▶ [WHAT IS NEEDED]:
Only the text of the entries below should appear in your exact transcription; leave out every picture.

▶ [SOURCE DATA]:
===============

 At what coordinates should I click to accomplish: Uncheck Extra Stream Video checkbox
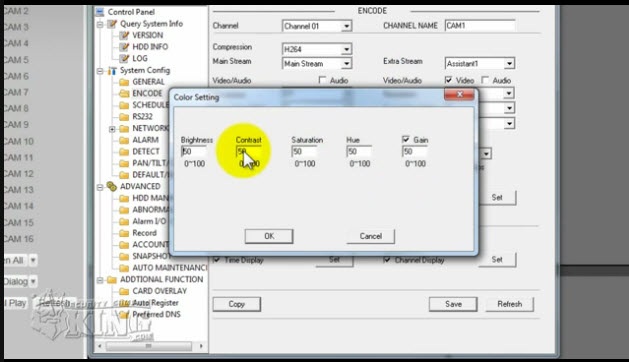tap(448, 80)
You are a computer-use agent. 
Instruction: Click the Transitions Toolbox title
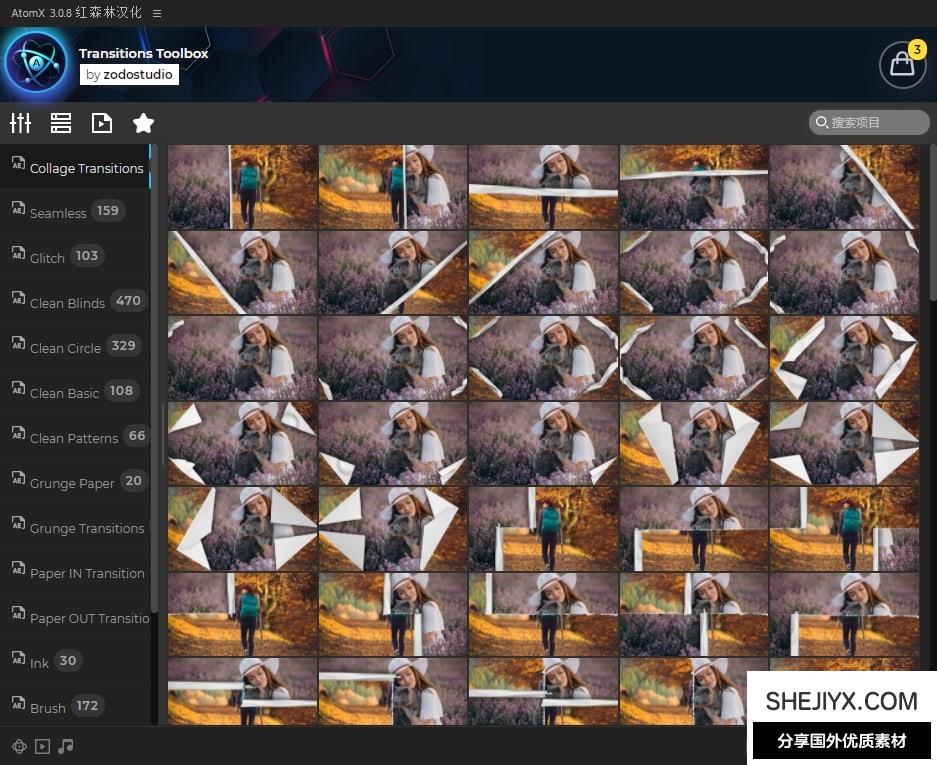(x=143, y=53)
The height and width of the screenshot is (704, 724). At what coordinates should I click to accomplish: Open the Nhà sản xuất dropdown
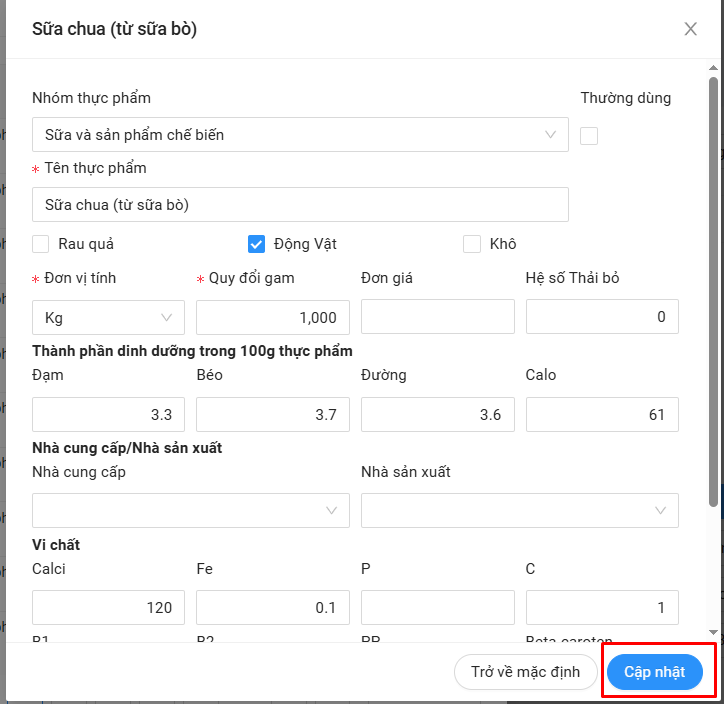(x=519, y=510)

===============

▶ [RESULT OF THIS EXERCISE]:
 At what coordinates should I click to accomplish: Uncheck Extra Stream Video checkbox
tap(448, 80)
You are a computer-use agent. 
Instruction: Click the Transitions Toolbox title
(x=143, y=53)
The height and width of the screenshot is (704, 724). At what coordinates should I click to accomplish: Open the Nhà sản xuất dropdown
(x=519, y=510)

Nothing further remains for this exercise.